Surprisingly, the data did not reveal any sociodemographic barriers to accessing care remotely. Changes in primary care utilization and how appointments took place were consistent regardless of clients’ age, income, education, ethnicity, or language, and regardless of whether the CHC was urban or rural.

The primary sources of variation in the shift to remote care were the types of providers seen and issues addressed. Encounters related to mental health, social and material support, or gastroenterology were the most likely to be seen remotely. Those related to substance use, pain management, infectious disease, or skin conditions were the most likely to be conducted in person.

Our research team is preparing individualized reports for the CHCs who participated in the study. This will help leaders and providers in those centres to better understand how the shift to virtual care has played out among their clients and providers and respond to any locally-observed barriers.
Learning Events and Opportunities
Thursday, February 18 & Friday, February 19, 2021, 9:00-10:30am: Data in a Changing World - Knowledge Management Professional Learning Event. Currently underway - this four-part series showcases how Alliance member organizations are becoming a Learning Health System together. Open to data management coordinators, BIRT coordinators and clinical managers in Alliance member organizations. Non-members are welcome to join, too. Even if you've missed the first two sessions, it's not too late to register for Thursday and Friday! $25.00 per session. Email Brian Sankarsingh to sign up.

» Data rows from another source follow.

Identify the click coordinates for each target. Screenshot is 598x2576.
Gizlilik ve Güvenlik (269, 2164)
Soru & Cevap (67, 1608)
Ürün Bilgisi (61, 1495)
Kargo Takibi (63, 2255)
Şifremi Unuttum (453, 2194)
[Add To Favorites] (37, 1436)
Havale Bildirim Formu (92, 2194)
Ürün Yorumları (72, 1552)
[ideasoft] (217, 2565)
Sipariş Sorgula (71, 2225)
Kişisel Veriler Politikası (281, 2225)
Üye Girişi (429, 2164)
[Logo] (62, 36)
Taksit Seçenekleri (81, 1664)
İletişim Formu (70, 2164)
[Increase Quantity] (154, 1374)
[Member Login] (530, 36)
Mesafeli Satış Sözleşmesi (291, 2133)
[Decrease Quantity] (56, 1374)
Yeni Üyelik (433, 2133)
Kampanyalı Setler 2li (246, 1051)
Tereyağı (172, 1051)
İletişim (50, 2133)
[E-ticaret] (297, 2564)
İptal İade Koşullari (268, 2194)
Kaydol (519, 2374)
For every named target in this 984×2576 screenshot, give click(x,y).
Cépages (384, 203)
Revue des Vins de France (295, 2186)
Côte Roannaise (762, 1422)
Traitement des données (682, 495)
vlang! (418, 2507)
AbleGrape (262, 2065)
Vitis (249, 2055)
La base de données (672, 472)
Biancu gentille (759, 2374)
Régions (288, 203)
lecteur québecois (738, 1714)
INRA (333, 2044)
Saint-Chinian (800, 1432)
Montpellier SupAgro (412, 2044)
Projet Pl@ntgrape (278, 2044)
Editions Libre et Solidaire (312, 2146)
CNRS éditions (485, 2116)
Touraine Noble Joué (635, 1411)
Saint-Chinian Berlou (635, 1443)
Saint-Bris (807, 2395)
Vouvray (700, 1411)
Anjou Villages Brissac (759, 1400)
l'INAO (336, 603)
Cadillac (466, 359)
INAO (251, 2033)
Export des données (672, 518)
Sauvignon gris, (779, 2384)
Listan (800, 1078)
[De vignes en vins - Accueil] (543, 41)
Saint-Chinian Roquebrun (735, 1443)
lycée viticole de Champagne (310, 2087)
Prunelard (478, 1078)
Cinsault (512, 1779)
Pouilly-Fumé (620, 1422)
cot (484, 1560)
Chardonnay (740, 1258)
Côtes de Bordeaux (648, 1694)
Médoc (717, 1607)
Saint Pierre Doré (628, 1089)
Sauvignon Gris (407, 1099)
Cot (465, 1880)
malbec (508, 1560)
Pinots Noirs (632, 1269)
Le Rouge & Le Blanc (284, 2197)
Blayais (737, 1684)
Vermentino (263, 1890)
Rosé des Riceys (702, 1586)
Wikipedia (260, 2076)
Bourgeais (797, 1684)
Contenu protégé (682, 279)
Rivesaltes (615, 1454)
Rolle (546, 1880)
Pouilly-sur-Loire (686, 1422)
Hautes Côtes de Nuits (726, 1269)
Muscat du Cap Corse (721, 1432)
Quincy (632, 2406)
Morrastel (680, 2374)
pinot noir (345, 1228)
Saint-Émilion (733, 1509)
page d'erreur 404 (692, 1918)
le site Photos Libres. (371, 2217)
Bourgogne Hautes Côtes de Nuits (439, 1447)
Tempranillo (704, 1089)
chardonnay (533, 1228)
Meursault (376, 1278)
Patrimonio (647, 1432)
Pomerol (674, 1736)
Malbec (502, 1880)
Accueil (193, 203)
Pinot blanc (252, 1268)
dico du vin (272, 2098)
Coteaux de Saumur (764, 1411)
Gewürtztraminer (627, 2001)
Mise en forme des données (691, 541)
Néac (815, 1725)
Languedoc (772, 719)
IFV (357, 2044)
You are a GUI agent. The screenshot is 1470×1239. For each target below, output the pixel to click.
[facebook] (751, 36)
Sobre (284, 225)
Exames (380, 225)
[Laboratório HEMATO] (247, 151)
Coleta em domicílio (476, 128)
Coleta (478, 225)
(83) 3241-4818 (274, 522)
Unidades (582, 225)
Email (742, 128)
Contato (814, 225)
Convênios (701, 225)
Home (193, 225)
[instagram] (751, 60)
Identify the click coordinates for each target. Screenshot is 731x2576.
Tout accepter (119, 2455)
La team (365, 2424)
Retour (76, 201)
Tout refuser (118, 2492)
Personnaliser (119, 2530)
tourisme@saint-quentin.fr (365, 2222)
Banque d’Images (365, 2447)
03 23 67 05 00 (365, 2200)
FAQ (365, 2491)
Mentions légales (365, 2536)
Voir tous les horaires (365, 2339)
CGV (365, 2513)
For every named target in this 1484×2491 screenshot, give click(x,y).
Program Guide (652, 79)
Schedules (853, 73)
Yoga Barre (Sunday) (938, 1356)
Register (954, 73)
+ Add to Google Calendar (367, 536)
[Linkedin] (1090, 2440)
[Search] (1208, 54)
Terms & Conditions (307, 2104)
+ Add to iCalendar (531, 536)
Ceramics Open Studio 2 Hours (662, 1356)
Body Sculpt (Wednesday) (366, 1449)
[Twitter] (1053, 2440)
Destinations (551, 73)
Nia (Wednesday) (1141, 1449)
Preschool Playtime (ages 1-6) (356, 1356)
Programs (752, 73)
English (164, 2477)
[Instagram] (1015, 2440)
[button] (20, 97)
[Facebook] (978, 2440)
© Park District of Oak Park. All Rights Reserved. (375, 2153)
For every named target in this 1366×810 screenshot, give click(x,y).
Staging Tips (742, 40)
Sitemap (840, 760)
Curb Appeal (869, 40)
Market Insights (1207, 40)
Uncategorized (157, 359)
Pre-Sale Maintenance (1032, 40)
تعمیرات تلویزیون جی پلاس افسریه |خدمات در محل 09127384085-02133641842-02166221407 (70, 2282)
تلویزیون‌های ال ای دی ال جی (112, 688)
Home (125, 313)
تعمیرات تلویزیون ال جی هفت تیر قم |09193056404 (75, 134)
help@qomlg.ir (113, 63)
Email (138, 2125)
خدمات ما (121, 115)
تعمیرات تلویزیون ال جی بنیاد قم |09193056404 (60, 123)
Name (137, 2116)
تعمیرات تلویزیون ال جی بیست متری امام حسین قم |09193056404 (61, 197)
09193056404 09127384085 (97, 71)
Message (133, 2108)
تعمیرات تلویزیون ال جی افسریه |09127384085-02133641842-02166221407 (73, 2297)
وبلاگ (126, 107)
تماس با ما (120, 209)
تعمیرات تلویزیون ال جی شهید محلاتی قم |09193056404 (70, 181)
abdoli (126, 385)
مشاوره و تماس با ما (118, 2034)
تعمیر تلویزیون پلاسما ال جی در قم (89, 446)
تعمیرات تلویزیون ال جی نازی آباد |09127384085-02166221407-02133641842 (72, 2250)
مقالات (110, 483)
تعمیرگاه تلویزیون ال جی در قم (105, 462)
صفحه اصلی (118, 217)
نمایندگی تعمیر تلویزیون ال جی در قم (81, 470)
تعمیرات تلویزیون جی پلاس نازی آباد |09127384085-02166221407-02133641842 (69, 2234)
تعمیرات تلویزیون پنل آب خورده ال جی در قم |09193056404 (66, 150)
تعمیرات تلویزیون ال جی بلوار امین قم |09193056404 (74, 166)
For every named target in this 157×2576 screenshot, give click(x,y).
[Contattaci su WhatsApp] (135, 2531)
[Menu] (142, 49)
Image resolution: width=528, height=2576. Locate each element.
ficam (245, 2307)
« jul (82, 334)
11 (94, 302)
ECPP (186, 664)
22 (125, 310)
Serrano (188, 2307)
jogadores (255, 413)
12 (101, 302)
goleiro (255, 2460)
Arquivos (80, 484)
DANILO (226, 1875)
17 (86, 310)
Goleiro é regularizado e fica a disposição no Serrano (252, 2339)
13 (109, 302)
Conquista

Thursday, February 18 and Thursday March 19, 2021, 12:00-1:00pm: Planning for an Unexpected Emergency: A Caregiver Guide. This two-part webinar will address the issues and concerns of caregivers when developing and implementing a crisis plan, and discuss the psychological, emotional, and practical components of such a plan. Presented in English and French by the Ontario Caregiver Organization. Free. Information and links to register here.

Thursday, March 4, 2021, 8:30am-3:30pm: Advancing Excellence in Transgender Health. This virtual conference includes client stories as well as presentations on cultural humility, inequities in access to care, navigating primary-care screening, and more. Special focuses on caring for transgender and nonbinary youth and older adults. Presented by the Nurse Practitioners Association of Ontario. $40-65. Registration and information here.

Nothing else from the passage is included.